▸ Your assignment:
All of the entries need to be set down exactly as they read.

▸ Available data:
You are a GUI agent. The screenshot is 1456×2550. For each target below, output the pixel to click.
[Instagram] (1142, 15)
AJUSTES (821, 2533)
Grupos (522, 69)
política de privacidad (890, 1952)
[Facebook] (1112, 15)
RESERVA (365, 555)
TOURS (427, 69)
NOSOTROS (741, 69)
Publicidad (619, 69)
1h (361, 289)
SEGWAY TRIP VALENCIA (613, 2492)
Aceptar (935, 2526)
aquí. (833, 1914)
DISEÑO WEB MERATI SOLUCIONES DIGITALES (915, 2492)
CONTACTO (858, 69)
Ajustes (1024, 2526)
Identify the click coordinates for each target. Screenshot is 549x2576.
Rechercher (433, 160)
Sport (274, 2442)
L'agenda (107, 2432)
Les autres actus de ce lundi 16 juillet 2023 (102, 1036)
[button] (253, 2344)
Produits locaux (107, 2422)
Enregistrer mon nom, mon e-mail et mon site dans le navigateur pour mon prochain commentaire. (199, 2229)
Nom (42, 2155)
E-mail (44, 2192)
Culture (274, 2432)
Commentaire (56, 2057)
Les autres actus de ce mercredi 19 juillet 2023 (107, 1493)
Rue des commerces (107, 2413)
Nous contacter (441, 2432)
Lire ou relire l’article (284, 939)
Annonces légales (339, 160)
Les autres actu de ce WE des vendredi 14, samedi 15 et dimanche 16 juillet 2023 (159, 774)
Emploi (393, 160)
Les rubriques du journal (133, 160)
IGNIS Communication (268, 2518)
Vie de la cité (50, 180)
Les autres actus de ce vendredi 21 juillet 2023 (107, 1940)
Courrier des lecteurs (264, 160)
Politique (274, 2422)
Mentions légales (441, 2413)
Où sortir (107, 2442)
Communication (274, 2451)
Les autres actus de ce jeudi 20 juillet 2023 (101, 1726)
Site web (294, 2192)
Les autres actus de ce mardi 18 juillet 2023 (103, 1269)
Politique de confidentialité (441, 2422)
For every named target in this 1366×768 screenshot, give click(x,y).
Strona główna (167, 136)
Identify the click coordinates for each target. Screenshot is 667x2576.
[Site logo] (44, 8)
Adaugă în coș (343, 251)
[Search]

▸ Solution below:
You are a GUI agent. The screenshot is 1456×2550. For each target below, output the pixel to click.
[Instagram] (1142, 15)
AJUSTES (821, 2533)
Grupos (522, 69)
política de privacidad (890, 1952)
[Facebook] (1112, 15)
RESERVA (365, 555)
TOURS (427, 69)
NOSOTROS (741, 69)
Publicidad (619, 69)
1h (361, 289)
SEGWAY TRIP VALENCIA (613, 2492)
Aceptar (935, 2526)
aquí. (833, 1914)
DISEÑO WEB MERATI SOLUCIONES DIGITALES (915, 2492)
CONTACTO (858, 69)
Ajustes (1024, 2526)
Identify the click coordinates for each target. Screenshot is 549x2576.
Rechercher (433, 160)
Sport (274, 2442)
L'agenda (107, 2432)
Les autres actus de ce lundi 16 juillet 2023 (102, 1036)
[button] (253, 2344)
Produits locaux (107, 2422)
Enregistrer mon nom, mon e-mail et mon site dans le navigateur pour mon prochain commentaire. (199, 2229)
Nom (42, 2155)
E-mail (44, 2192)
Culture (274, 2432)
Commentaire (56, 2057)
Les autres actus de ce mercredi 19 juillet 2023 (107, 1493)
Rue des commerces (107, 2413)
Nous contacter (441, 2432)
Lire ou relire l’article (284, 939)
Annonces légales (339, 160)
Les autres actu de ce WE des vendredi 14, samedi 15 et dimanche 16 juillet 2023 (159, 774)
Emploi (393, 160)
Les rubriques du journal (133, 160)
IGNIS Communication (268, 2518)
Vie de la cité (50, 180)
Les autres actus de ce vendredi 21 juillet 2023 (107, 1940)
Courrier des lecteurs (264, 160)
Politique (274, 2422)
Mentions légales (441, 2413)
Où sortir (107, 2442)
Communication (274, 2451)
Les autres actus de ce jeudi 20 juillet 2023 (101, 1726)
Site web (294, 2192)
Les autres actus de ce mardi 18 juillet 2023 (103, 1269)
Politique de confidentialité (441, 2422)
For every named target in this 1366×768 screenshot, give click(x,y).
Strona główna (167, 136)
Identify the click coordinates for each target. Screenshot is 667x2576.
[Site logo] (44, 8)
Adaugă în coș (343, 251)
[Search]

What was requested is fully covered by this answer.